• **Reading text**:

An innovative Yale course on the study and treatment of autism is now entering its fourth decade.
Autism and Related Disorders, founded in 1984 by chair of the Yale Child Studies Center Fred Volkmar, features lectures by experts in the field and weekly clinical experience with autistic children in the community. The course is part of the Yale Child Study Center’s Autism Program, which encompasses lab-based research, clinical services for autistic children, and the popular undergraduate course. Volkmar said the program is likely the oldest of its type in the country and has been as leader in raising awareness about the disorder over the last three decades.
“There [are] a lot of people in the Yale community who are affected in some way by autism, and [Autism and Related Disorders] is very empowering for them to be able to learn and work in depth with the subject,” said James McPartland, a professor in the Child Studies Center and co-leader of Autism and Related Disorders.
According to Volkmar, the program first started by accident. Thirty years ago, a group of Yale students wanted to volunteer at Benhaven, an organization that provides various services for families with autistic children. The students asked Volkmar to provide an academic structure that could incorporate the hands-on approach of understanding autism with classroom learning.
Soon after, the initiative became the Autism and Related Disorders seminar, which Volkmar teaches in the fall. Once a week, Volkmar welcomes autism experts to class, ranging from scientists studying how MRI scans can lead to better diagnoses to New York Times reporters who discuss the process of writing about autism.

• **Data listing**:
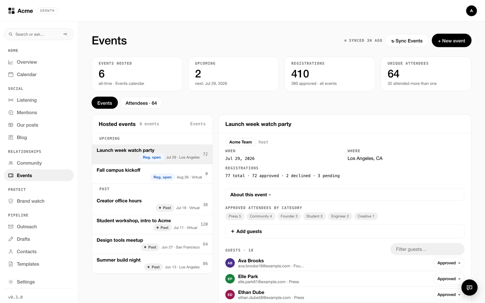Viewport: 485px width, 303px height.
Task: Click the New event button
Action: 451,41
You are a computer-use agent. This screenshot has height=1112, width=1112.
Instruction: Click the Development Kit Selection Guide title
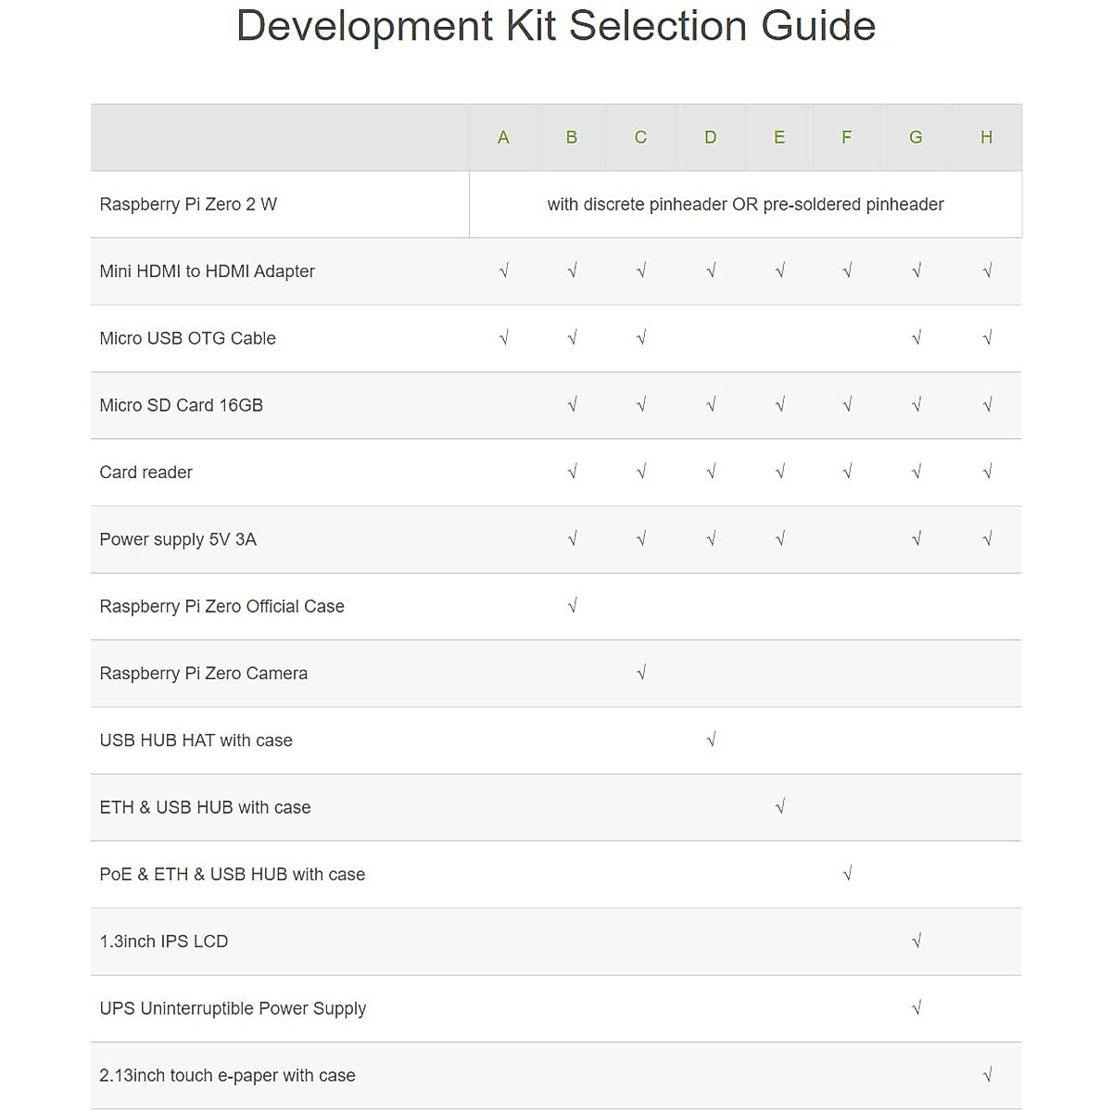(x=556, y=26)
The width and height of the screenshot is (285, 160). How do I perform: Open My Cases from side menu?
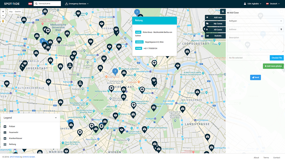(215, 24)
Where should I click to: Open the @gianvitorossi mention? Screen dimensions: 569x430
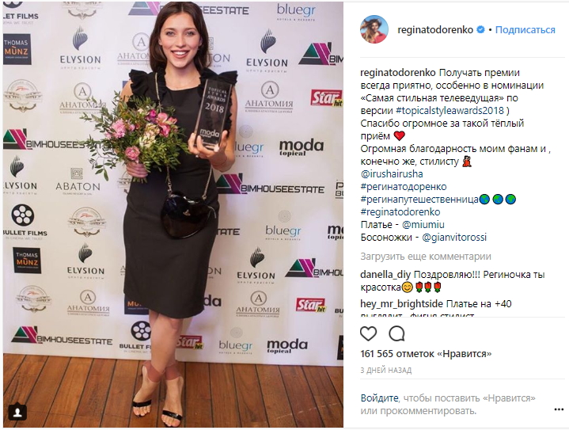coord(454,238)
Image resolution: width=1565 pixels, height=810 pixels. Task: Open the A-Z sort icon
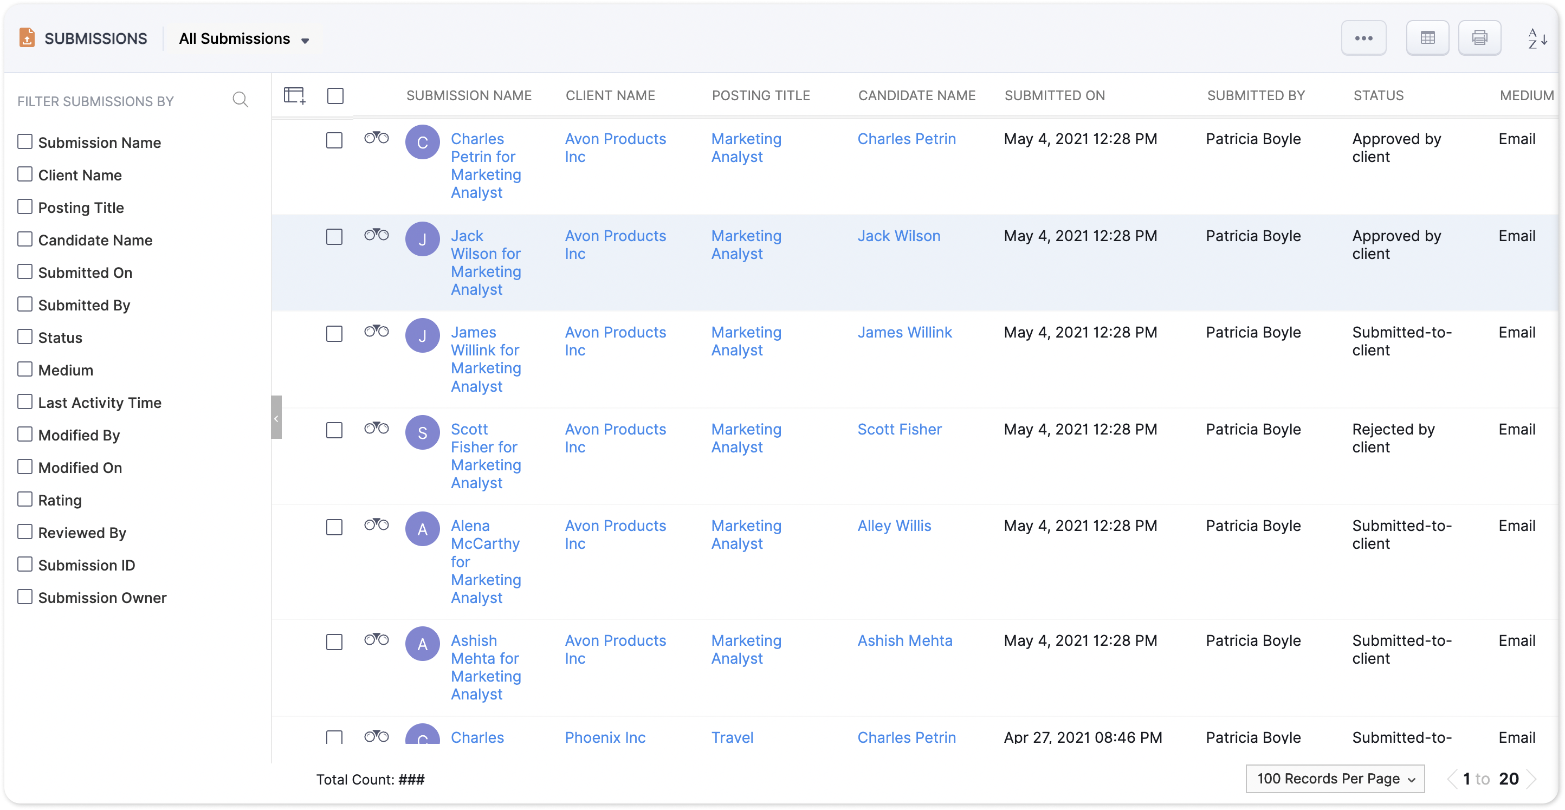[x=1537, y=38]
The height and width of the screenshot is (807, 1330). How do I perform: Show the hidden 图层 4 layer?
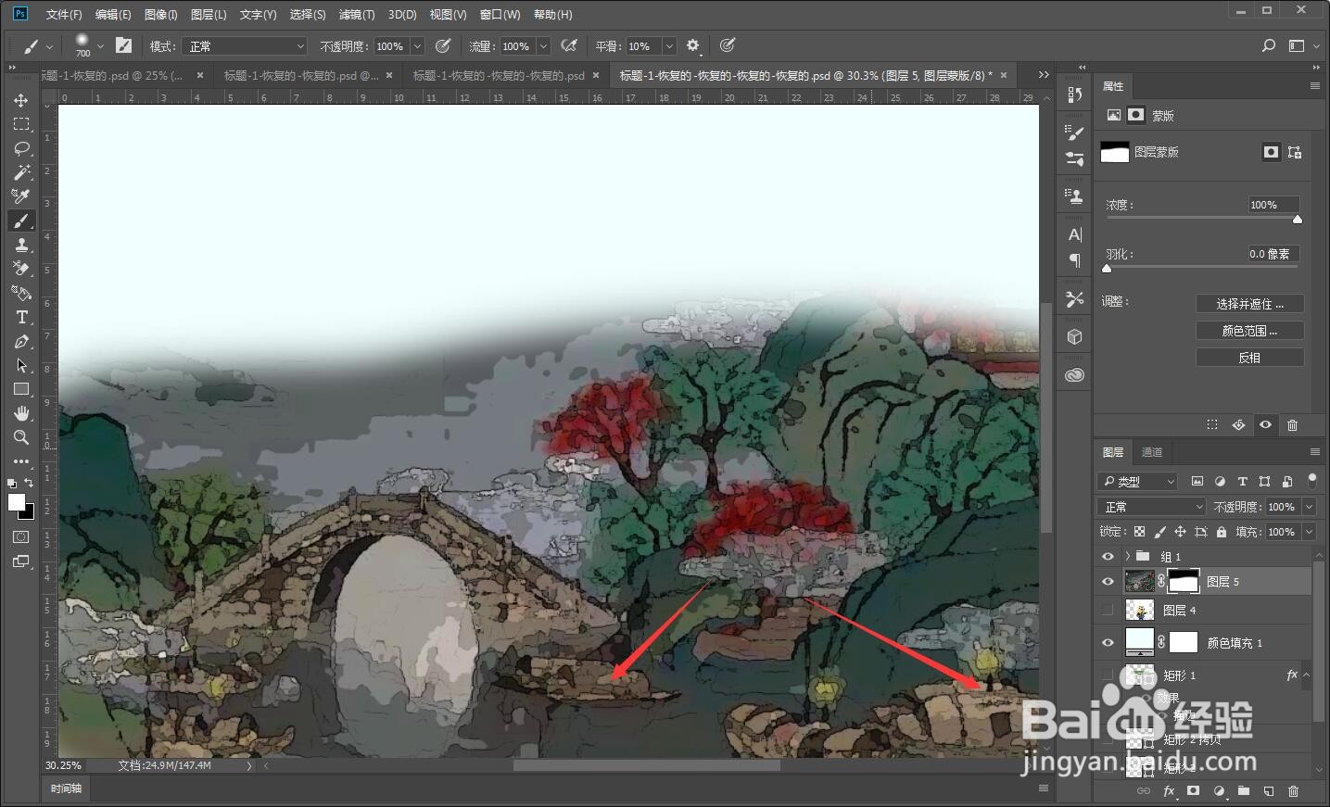(x=1108, y=610)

• **Actions to take**:
[1] According to the text about the Yale autism course, what does the Yale Child Study Center's Autism Program encompass? List each component.
[2] Continue the text about the Yale autism course from its final sentence.
The records were drawn from a different source than the text.

• **Results by task**:
[1]
- lab-based research
- clinical services for autistic children
- the popular undergraduate course

[2]
But for many undergraduates, including current student Manuel Valle ’15, the most meaningful part of the course is interacting with local autistic children.
Each week, students complete clinical observations, some working at local autism organizations like Benhaven and Chapel Haven. Others take on different initiatives, Christopher Rim ’17, for example, created an education program for parents and teachers to help autistic victims of bullying.
Earlier this year, a local Boy Scout troop reached out to Volkmar to help the group identify ways of better incorporating autistic kids into their ranks. Next month, Volkmar and a student in his class will introduce the anti-bullying educational program to the scoutmasters and parents. Volkmar also consults to the Yale Admissions Office, which often asks him for his help in reviewing applicants who self-identify as autistic in an attempt to be more inclusive to applicants with the disorder.
Volkmar said his students are often deeply affected by the class. Many of them have family members who fall on the autism spectrum, and Volkmar guarantees a spot in the class for anyone with an autistic sibling. He takes about 15 students per semester.
Valle said he was initially drawn to the class because it was one of the few in the psychology department that offers hands-on clinical experience, which has made a huge difference in his understanding of autism.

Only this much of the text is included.